• **Material to process**:

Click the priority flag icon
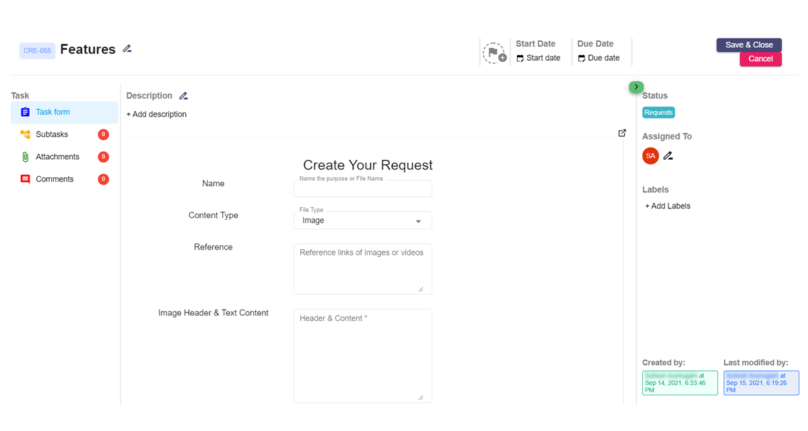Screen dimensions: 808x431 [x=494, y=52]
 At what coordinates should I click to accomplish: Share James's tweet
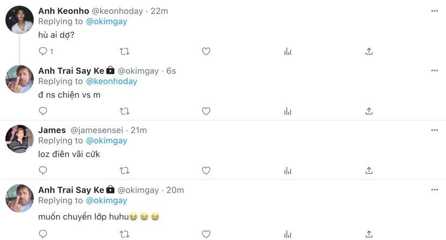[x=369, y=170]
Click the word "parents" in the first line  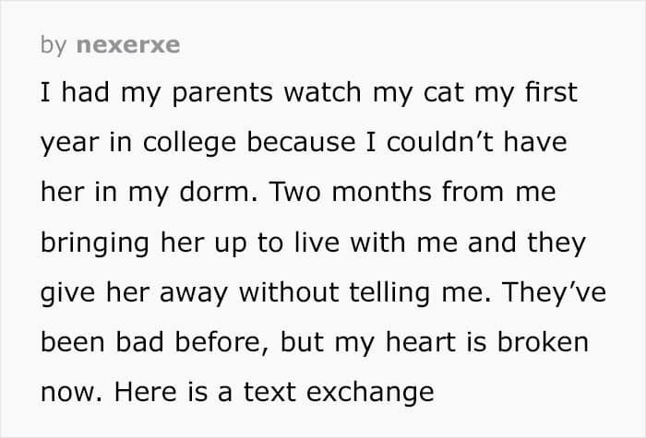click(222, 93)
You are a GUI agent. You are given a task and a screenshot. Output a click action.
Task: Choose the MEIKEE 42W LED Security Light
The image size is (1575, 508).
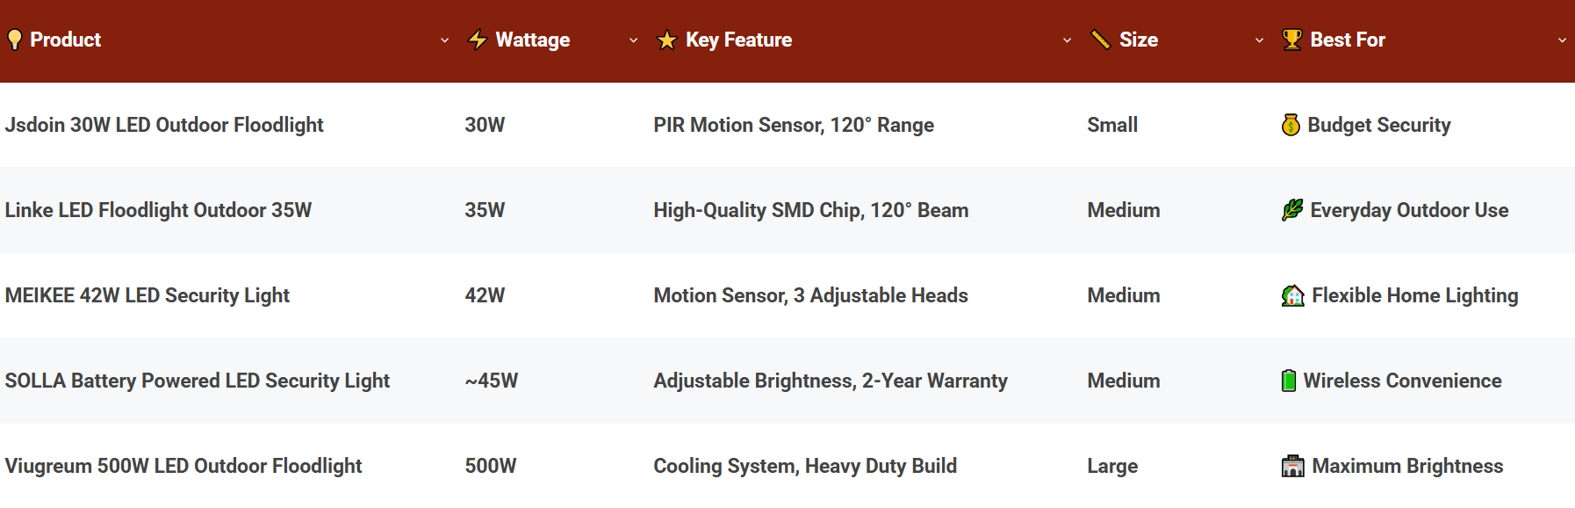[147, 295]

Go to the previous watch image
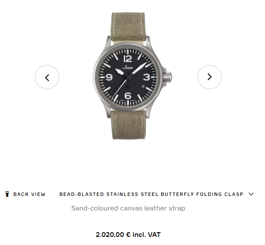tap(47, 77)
--
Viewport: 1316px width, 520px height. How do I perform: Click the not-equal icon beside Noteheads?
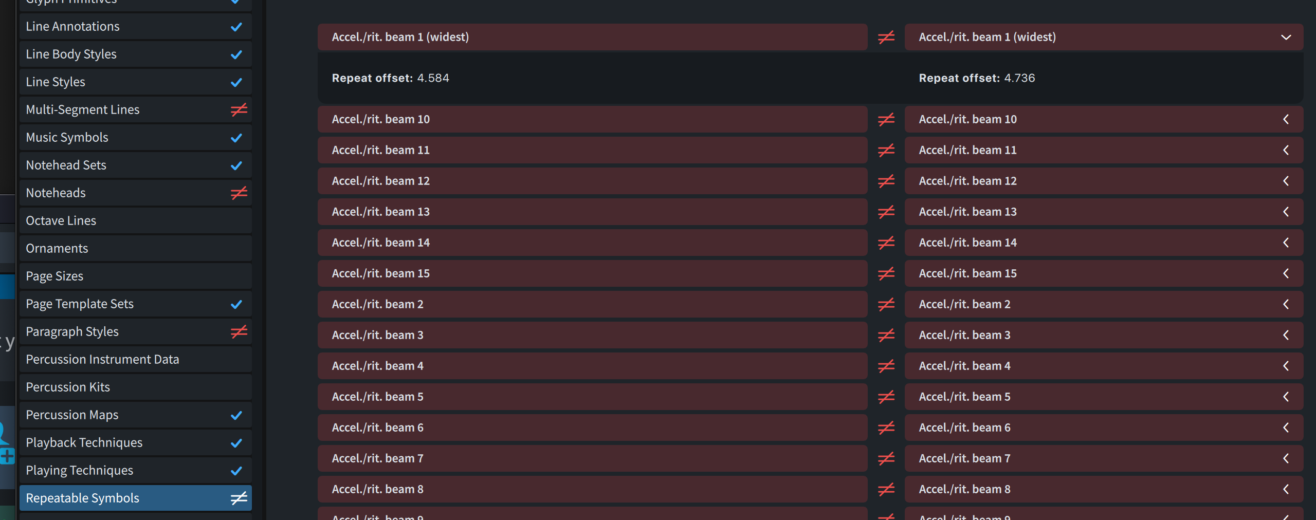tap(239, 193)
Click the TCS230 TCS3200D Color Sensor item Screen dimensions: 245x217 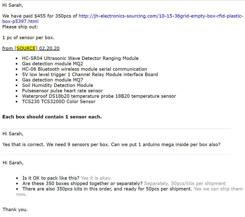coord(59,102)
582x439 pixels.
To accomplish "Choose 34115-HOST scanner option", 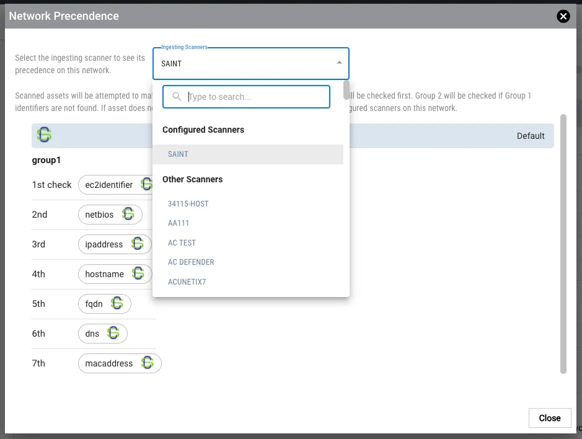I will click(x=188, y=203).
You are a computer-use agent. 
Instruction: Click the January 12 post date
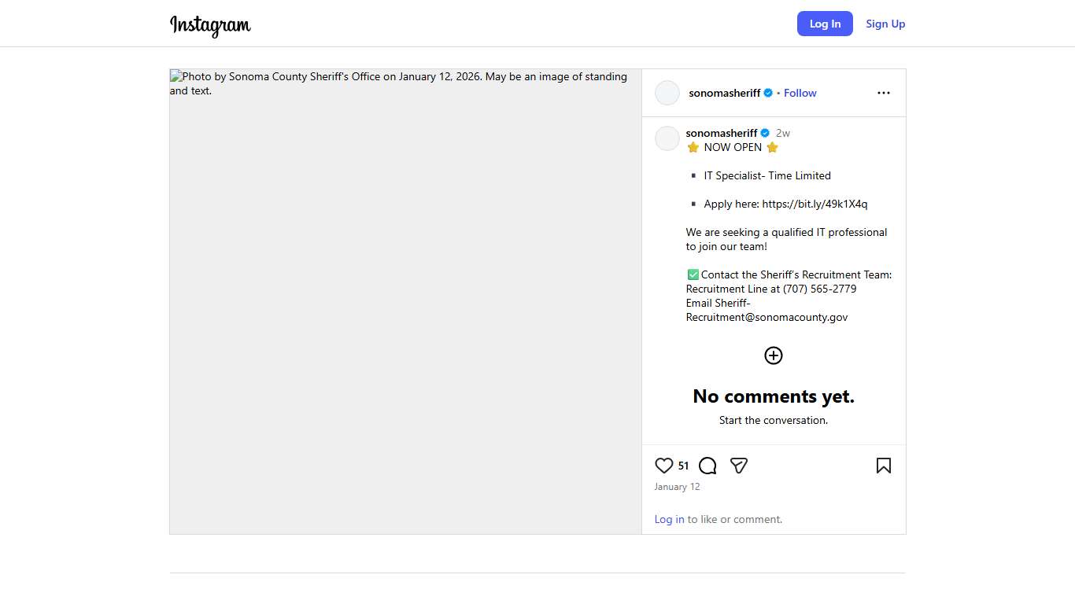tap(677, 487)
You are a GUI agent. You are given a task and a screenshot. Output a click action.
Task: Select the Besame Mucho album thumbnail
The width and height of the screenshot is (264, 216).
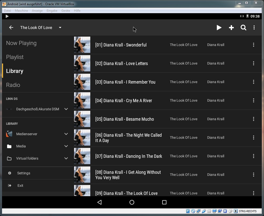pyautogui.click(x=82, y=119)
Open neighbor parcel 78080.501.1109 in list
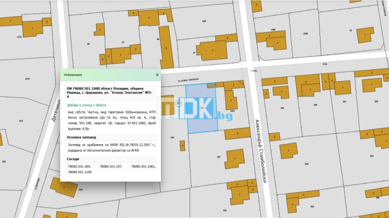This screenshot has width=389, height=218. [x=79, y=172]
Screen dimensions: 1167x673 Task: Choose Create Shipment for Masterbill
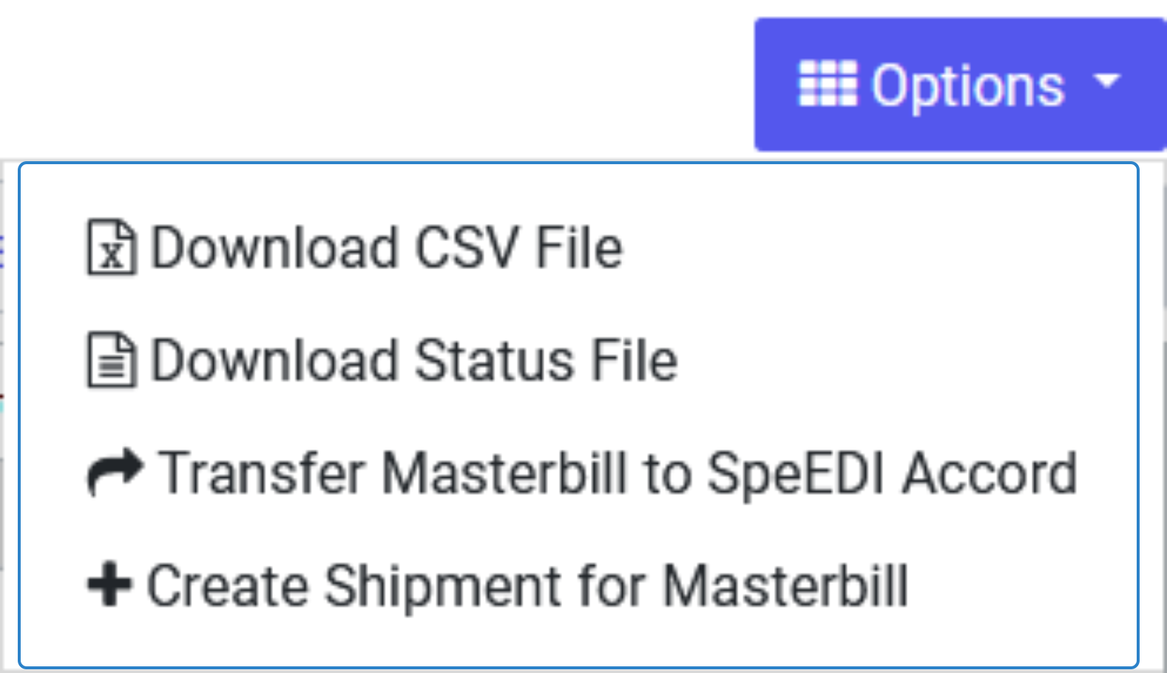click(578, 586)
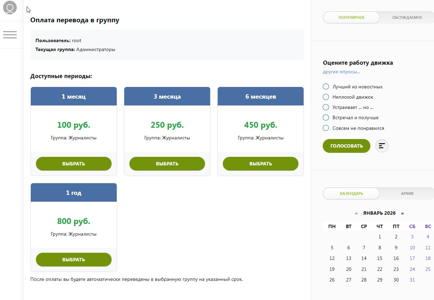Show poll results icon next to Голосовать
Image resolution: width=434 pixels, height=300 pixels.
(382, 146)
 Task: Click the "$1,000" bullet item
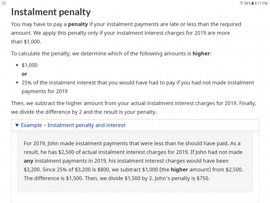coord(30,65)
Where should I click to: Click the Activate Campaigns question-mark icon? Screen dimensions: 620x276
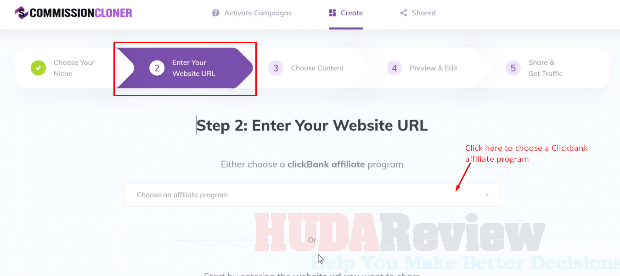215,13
--
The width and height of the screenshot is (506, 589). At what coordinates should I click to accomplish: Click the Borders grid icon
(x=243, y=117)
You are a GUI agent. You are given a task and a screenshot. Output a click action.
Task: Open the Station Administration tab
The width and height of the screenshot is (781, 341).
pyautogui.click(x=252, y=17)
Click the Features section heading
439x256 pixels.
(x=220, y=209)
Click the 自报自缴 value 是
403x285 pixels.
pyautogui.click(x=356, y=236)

• **Exercise goal**: With the line holding "The width and height of the screenshot is (506, 589)." as the first and the line holding "Task: Open the Station Administration tab" as the last, please transcribe exactly the lines of the material above in that range and nothing else.

• **Exercise output**:
The width and height of the screenshot is (506, 589). At what coordinates should I click to accomplish: Click the Borders grid icon
(x=243, y=117)
You are a GUI agent. You are given a task and a screenshot. Output a click action.
Task: Open the Station Administration tab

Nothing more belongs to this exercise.